The Humanitec platform is designed to integrate with your existing toolchain. You can use it to deploy your apps to your own Kubernetes cluster in Amazon Elastic Kubernetes Service (Amazon EKS). This page explains how.

Prerequisites

  • You must set up an EKS Service Role that the platform will use to connect and deploy to your cluster. See the AWS documentation for instructions. It must include the following policies:
    • AWS managed policies: AmazonEKSClusterPolicy, AmazonEKSServicePolicy
    • Inline policies: EKS-list-full, EKS-read-full
  • You must provide the platform with access to an IAM user.
    • This IAM user must have your EKS Service Role attached.
    • You must provide an access key for the IAM user. The Platform needs both the access key ID and the secret access key.
  • If necessary, you must create a cluster with a node pool in Amazon EKS.
    • Note: We recommend using your Humanitec IAM user to create the cluster. We also recommend using eksctl.
    • If you must use a different IAM user to create the cluster, then make sure that your Humanitec IAM user has access to the cluster where you want to deploy your app. Note that in AWS, cluster access is managed separately from policies.
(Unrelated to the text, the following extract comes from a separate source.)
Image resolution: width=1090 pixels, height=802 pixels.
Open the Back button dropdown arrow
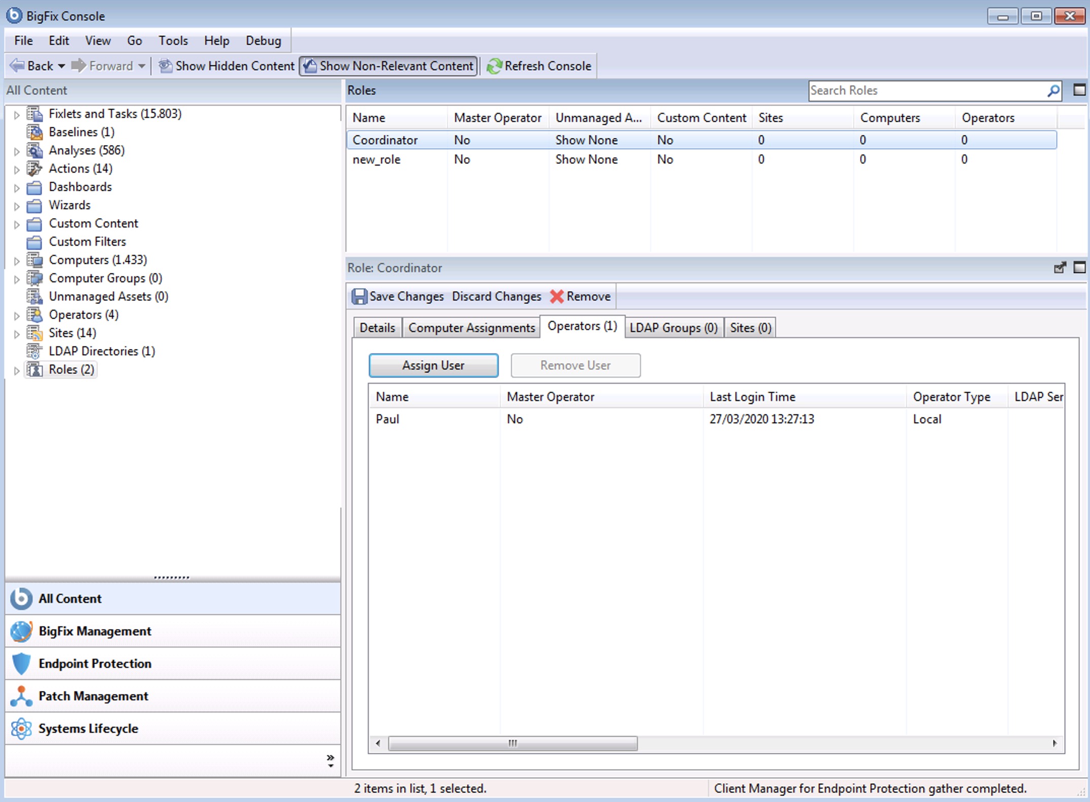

The platform has no resource requirements for the cluster where it will deploy your app. However, you must choose a machine type for the node pool that suits the needs of your app.

Prepare your cluster

We have created a bash script that prepares your cluster to support Humanitec app deployments. It uses kubectl to install NGINX Ingress Controller and cert-manager in your cluster with the respective namespaces, and it returns the IP of the load balancer.

  1. Install kubectl.
  2. Make sure it’s configured to communicate with your cluster.
  3. Run this script on your local machine:
#!/usr/bin/env bash

# Humanitec K8s cluster preparation script, AWS edition.
# Make sure you have kubectl installed, and that it's configured to connect to your cluster.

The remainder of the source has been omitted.